In probability theory and statistics, variance is the expectation of the squared deviation of a random variable from its mean. Informally, it measures how far a set of (random) numbers are spread out from their average value. Variance has a central role in statistics, where some ideas that use it include descriptive statistics, statistical inference, hypothesis testing, goodness of fit, and Monte Carlo sampling. Variance is an important tool in the sciences, where statistical analysis of data is common. The variance is the square of the standard deviation, the second central moment of a distribution, and the covariance of the random variable with itself.
Variance between providers in the neurosurgical field leads to inefficiencies and poor patient outcomes. Evidence based guidelines (EBGs) have been developed as a means of pooling the body of evidence in the literature to provide clinicians with the most comprehensive data-driven recommendations. However, these EBGs are not being implemented well into the clinician workflow, and therefore clinicians are left to make decisions with incomplete information. Equally underutilized are electronic health records (EHRs), which house enormous health data, but which have failed to capitalize on the power of that 'big data.' Early attempts at EBGs were rigid and not adaptive, but with the current advances in data informatics and machine learning algorithms, it is now possible to integrate 'big data' and rapid data processing into clinical decision support tools. As we strive towards variance reduction in healthcare, the integration of 'big data' and EBGs for decision-making are key.
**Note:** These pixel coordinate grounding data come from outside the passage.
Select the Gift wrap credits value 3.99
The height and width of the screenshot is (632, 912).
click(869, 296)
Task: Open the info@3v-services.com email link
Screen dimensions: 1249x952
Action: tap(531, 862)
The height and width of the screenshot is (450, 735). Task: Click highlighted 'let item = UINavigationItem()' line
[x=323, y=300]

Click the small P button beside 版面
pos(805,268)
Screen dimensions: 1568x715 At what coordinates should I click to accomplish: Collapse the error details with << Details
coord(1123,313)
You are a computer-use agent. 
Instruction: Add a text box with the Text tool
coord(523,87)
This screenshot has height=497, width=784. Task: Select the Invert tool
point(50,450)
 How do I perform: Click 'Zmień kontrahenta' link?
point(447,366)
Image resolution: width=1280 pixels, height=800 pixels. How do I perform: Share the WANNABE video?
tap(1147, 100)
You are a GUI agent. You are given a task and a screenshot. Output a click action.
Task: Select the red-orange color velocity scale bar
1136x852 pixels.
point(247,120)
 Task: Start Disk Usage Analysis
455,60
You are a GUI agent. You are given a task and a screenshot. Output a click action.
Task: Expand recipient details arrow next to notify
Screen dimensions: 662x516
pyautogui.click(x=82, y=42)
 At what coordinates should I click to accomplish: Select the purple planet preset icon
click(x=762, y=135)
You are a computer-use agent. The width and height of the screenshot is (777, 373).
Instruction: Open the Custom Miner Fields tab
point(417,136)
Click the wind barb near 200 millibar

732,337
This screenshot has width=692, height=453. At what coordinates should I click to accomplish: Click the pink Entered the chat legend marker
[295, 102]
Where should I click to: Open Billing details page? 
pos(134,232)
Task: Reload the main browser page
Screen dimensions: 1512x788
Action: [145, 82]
Stopa et al., proposed that EHRs are an ideal platform for integrating EBGs into the clinician workflow. With this model, it will be possible to build EBGs into the EHR software, to continuously update and optimize EBGs based on the flow of patient data into the EHR, and to present data-driven clinical decision support at the point of care. Variance reduction in neurosurgery through the integration of evidence-based decision support in electronic health records will lead to improved patient safety, reduction of medical errors, maximization of available data, and enhanced decision-making power for clinicians 1).